Metropolis sat down with German polymath Serah Alabi to discuss her upcoming photo exhibition titled “THE GREY AREA – in between identity and sexuality,” opening July 26 at the Hive Jinnan. Alabi, a postgraduate student at Bunka Fashion College, is an accomplished photographer, journalist and academic. Her first solo show in Tokyo is a reflection of her desire to shed new light on sexuality and identity in modern day Tokyo.
Metropolis: What is your background? How did you become involved in photography, journalism and academia?
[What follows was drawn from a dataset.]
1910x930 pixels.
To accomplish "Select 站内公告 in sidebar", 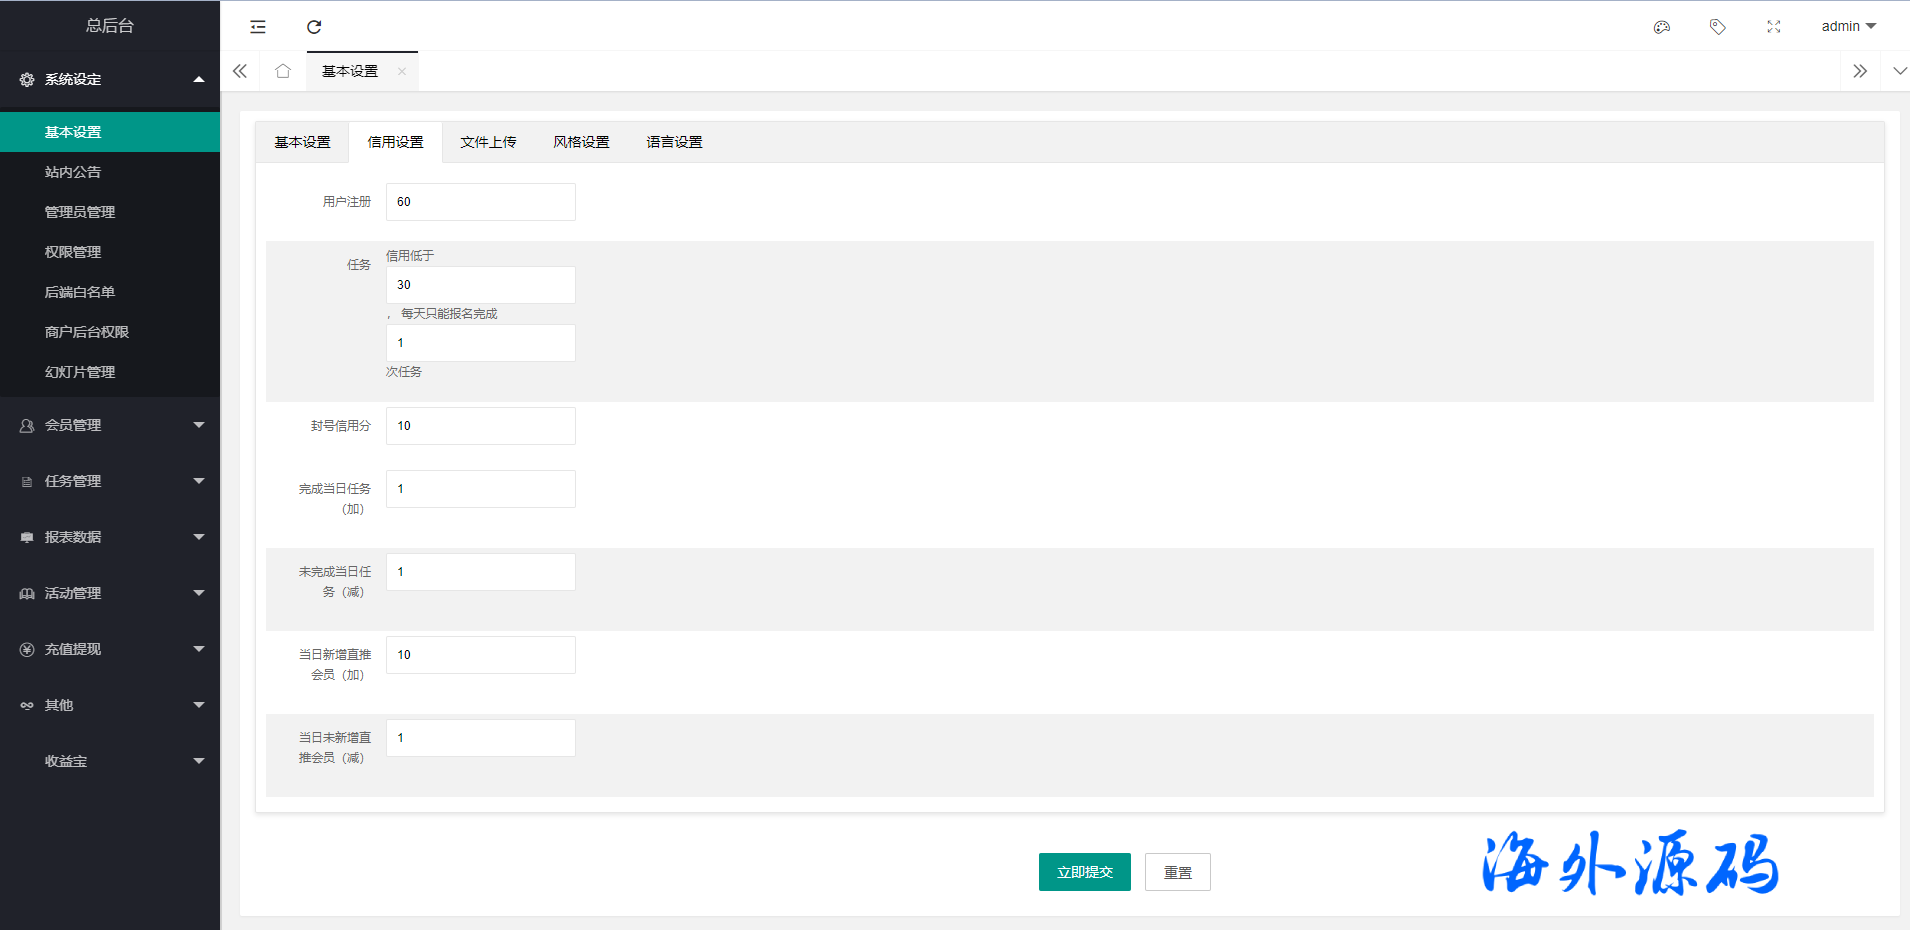I will pyautogui.click(x=73, y=172).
Serah Alabi: My family moved to Germany from Nigeria when I was three or four, and I spent pretty much most of my life there until I moved to London for university. I studied fashion journalism for my undergrad, but I have been photographing since I was 16 or 17. Throughout my studies it was more of a hobby, though, and not something I thought I would pursue as a career choice. I always had an interest in history, which was my major during high school. I remember writing my first paper at 17 on Jeanne d’Arc (Joan of Arc) and how I enjoyed the research part, but during that time it wasn’t something I really realized I was good at until my strongest subject was academic writing and all of the papers were on women’s studies.
M: Can you tell us the details of your current exhibition at the Hive Jinnan? What is the reasoning behind it?
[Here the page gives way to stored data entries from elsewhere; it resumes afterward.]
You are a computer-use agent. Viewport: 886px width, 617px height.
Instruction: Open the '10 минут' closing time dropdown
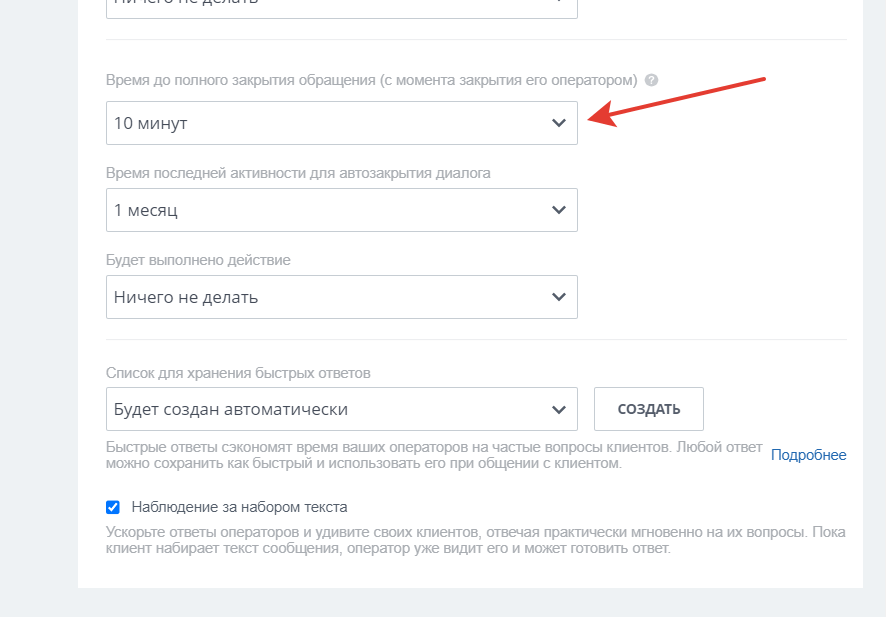(x=342, y=123)
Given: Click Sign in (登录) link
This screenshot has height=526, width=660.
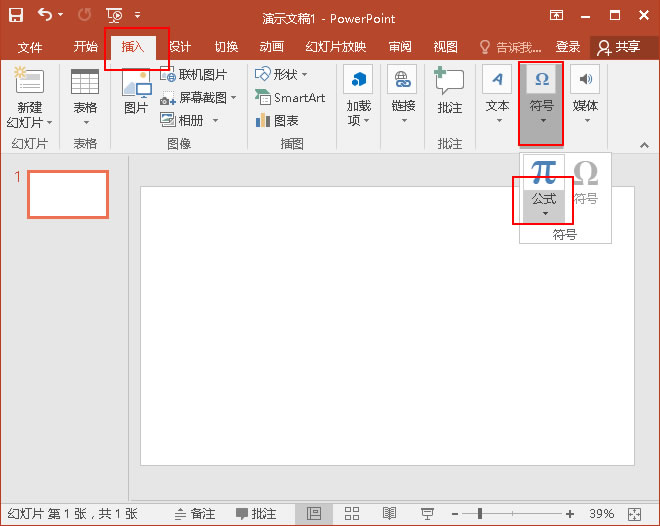Looking at the screenshot, I should pyautogui.click(x=568, y=47).
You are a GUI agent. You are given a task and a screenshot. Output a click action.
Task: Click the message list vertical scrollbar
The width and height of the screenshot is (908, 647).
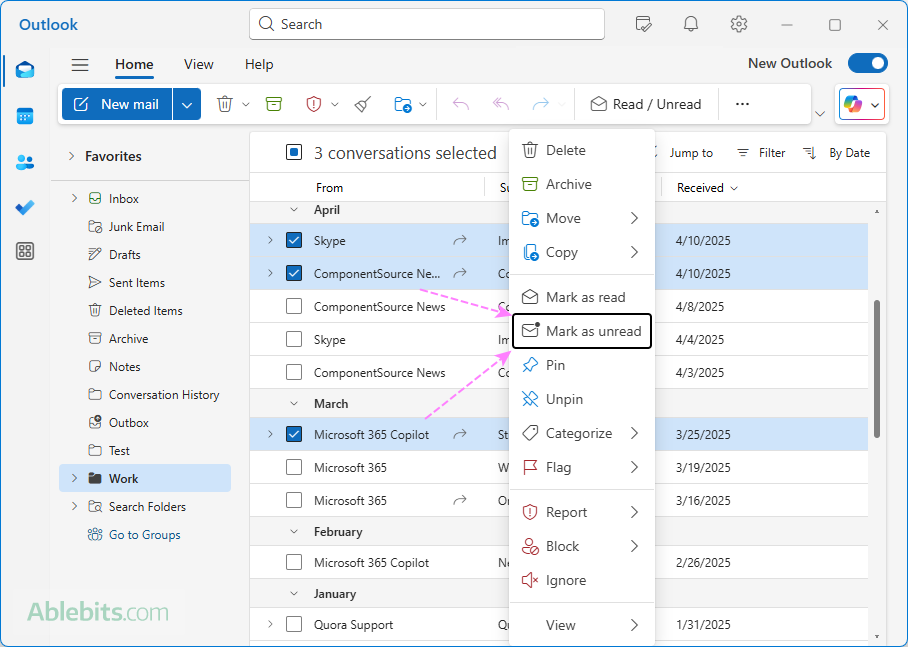(877, 368)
SA: My exhibition is an embodied research, which is part of my thesis topic. I am currently investigating the “female gaze” in Japan through female Japanese photographers and I was curious to see how I could interpret that through my lens. I started my research last year in September and it took me almost a year to finalize this project. The result is me giving people who are extraordinary and represent the current pop culture in Tokyo a platform.
M: You said to me before that, “With the exhibition I want to give Japanese people a different kind of choice: the choice to explore their sexual identity between the grey area and beyond.” Could you expand on this?
SA: When I first came to Japan, I quickly noticed how much of a group culture it is. The mentality is to always belong to a certain group, and don’t you dare try to be your own self. Growing up in Germany, it was always more about individualism so I had a hard time “fitting in” as it went against my upbringing. When I came across the Japanese proverb, “the nail that sticks out gets hammered down,” I didn’t think it was narrow-minded. It is in human nature to gather, whether society dictates it or not.
Being boxed in a black and white world, where dominant discourse argues that men and women have an inherent nature and those who go against it are abhorred, sure is suffocating. It was time to show another option. With my photographs, I want to imply that it is equally unnatural to conform to societal notions of what is natural for women and men. That’s how I opened up “The Grey Area” — a platform that doesn’t didact who you should be or shouldn’t be.
M: You are a genuine polymath. You study at Bunka, do some very skilled photography in addition to writing. Do you have a preference — academia, photography or writing?
SA: Thank you so much! I am still in the process of developing my own visual language and I don’t even know if I will ever reach that end game, where I can define what I actually do. For me, writing, photography and academia are all integral to my creative practice.
M: What are your thoughts on today’s Tokyo fashion scenes? Are you inspired or disappointed that it is, arguably, less creative than the heights of FRUiTS magazine 20 years ago?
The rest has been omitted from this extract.